## WHAT IS BEING ASKED
Within the entries below, find every line that has the string "Task", then copy it.

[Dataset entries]

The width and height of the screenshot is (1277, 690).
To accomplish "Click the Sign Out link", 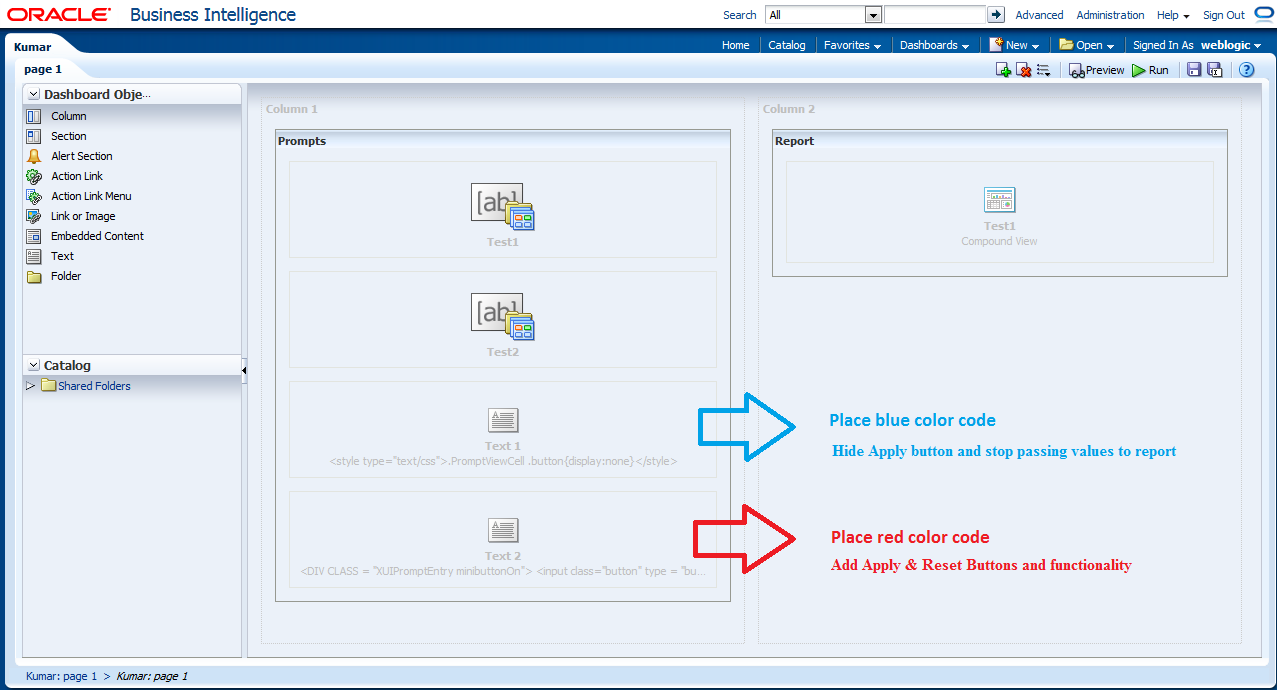I will [1223, 15].
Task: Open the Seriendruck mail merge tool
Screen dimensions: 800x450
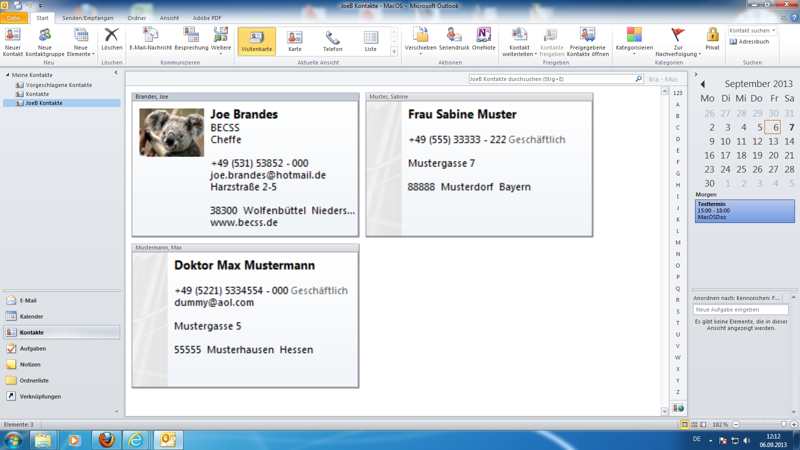Action: (x=453, y=40)

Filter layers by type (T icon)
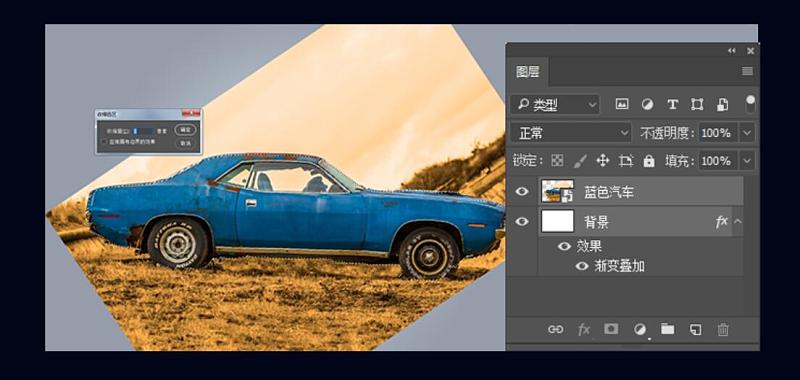pyautogui.click(x=672, y=105)
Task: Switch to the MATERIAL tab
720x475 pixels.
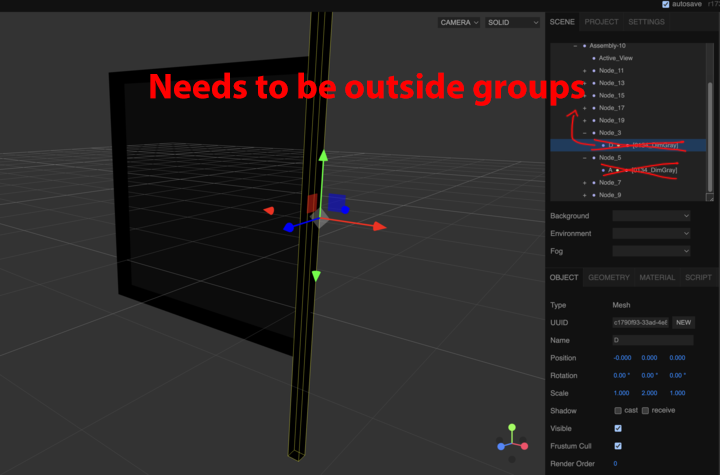Action: [657, 277]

## FINISHED EXERCISE
Task: Open the Seriendruck mail merge tool
Task: Switch to the MATERIAL tab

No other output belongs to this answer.